(Collected data)
┌────────

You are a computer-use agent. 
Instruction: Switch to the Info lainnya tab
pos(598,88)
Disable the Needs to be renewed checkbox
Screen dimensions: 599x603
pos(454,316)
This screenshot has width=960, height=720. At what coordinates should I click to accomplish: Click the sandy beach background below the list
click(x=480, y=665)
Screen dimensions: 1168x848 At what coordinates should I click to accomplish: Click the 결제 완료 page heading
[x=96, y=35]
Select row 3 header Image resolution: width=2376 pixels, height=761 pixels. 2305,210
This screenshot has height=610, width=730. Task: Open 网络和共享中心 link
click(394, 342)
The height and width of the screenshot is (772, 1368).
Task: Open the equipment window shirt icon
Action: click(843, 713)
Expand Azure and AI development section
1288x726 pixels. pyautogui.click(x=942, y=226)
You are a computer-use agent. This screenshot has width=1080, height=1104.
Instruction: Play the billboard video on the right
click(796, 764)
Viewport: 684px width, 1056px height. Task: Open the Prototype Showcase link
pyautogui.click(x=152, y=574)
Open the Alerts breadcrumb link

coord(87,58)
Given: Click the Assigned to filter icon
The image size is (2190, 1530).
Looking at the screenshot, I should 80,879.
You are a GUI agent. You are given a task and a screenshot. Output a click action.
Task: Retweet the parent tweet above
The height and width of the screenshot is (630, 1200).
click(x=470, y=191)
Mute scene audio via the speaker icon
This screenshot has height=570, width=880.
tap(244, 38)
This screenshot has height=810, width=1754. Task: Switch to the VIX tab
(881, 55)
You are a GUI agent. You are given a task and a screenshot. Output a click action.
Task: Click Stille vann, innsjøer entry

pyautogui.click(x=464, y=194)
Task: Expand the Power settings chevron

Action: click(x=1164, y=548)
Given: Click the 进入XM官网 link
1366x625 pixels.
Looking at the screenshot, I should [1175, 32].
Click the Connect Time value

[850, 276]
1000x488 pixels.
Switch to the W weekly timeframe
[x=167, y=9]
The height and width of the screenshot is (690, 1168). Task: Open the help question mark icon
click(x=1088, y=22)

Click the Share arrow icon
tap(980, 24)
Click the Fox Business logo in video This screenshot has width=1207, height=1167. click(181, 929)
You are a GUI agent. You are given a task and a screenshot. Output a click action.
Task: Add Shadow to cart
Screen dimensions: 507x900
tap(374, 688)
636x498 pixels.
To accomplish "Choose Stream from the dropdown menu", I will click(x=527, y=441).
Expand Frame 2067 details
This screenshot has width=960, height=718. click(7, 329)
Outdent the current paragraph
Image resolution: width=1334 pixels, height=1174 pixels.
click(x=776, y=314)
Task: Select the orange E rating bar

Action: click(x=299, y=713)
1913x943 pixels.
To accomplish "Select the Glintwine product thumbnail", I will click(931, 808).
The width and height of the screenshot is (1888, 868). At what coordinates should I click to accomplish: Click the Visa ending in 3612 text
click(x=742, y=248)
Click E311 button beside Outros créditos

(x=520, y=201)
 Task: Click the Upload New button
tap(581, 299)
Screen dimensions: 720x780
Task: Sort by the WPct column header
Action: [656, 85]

└────────

DIRECTIONS FOR THIS TASK
Print every line you see above, exactly as written.

SOLUTION TO THE PROBLEM
You are a computer-use agent. 
Instruction: Switch to the Info lainnya tab
pos(598,88)
Disable the Needs to be renewed checkbox
Screen dimensions: 599x603
pos(454,316)
This screenshot has width=960, height=720. At what coordinates should I click to accomplish: Click the sandy beach background below the list
click(x=480, y=665)
Screen dimensions: 1168x848 At what coordinates should I click to accomplish: Click the 결제 완료 page heading
[x=96, y=35]
Select row 3 header Image resolution: width=2376 pixels, height=761 pixels. 2305,210
This screenshot has height=610, width=730. Task: Open 网络和共享中心 link
click(394, 342)
The height and width of the screenshot is (772, 1368).
Task: Open the equipment window shirt icon
Action: click(843, 713)
Expand Azure and AI development section
1288x726 pixels. pyautogui.click(x=942, y=226)
You are a computer-use agent. This screenshot has width=1080, height=1104.
Instruction: Play the billboard video on the right
click(796, 764)
Viewport: 684px width, 1056px height. Task: Open the Prototype Showcase link
pyautogui.click(x=152, y=574)
Open the Alerts breadcrumb link

coord(87,58)
Given: Click the Assigned to filter icon
The image size is (2190, 1530).
Looking at the screenshot, I should 80,879.
You are a GUI agent. You are given a task and a screenshot. Output a click action.
Task: Retweet the parent tweet above
The height and width of the screenshot is (630, 1200).
click(x=470, y=191)
Mute scene audio via the speaker icon
This screenshot has height=570, width=880.
tap(244, 38)
This screenshot has height=810, width=1754. Task: Switch to the VIX tab
(881, 55)
You are a GUI agent. You are given a task and a screenshot. Output a click action.
Task: Click Stille vann, innsjøer entry

pyautogui.click(x=464, y=194)
Task: Expand the Power settings chevron

Action: click(x=1164, y=548)
Given: Click the 进入XM官网 link
1366x625 pixels.
Looking at the screenshot, I should [1175, 32].
Click the Connect Time value

[850, 276]
1000x488 pixels.
Switch to the W weekly timeframe
[x=167, y=9]
The height and width of the screenshot is (690, 1168). Task: Open the help question mark icon
click(x=1088, y=22)

Click the Share arrow icon
tap(980, 24)
Click the Fox Business logo in video This screenshot has width=1207, height=1167. click(181, 929)
You are a GUI agent. You are given a task and a screenshot. Output a click action.
Task: Add Shadow to cart
Screen dimensions: 507x900
tap(374, 688)
636x498 pixels.
To accomplish "Choose Stream from the dropdown menu", I will click(x=527, y=441).
Expand Frame 2067 details
This screenshot has width=960, height=718. click(7, 329)
Outdent the current paragraph
Image resolution: width=1334 pixels, height=1174 pixels.
click(x=776, y=314)
Task: Select the orange E rating bar

Action: click(x=299, y=713)
1913x943 pixels.
To accomplish "Select the Glintwine product thumbnail", I will click(931, 808).
The width and height of the screenshot is (1888, 868). At what coordinates should I click to accomplish: Click the Visa ending in 3612 text
click(x=742, y=248)
Click E311 button beside Outros créditos

(x=520, y=201)
 Task: Click the Upload New button
tap(581, 299)
Screen dimensions: 720x780
Task: Sort by the WPct column header
Action: [656, 85]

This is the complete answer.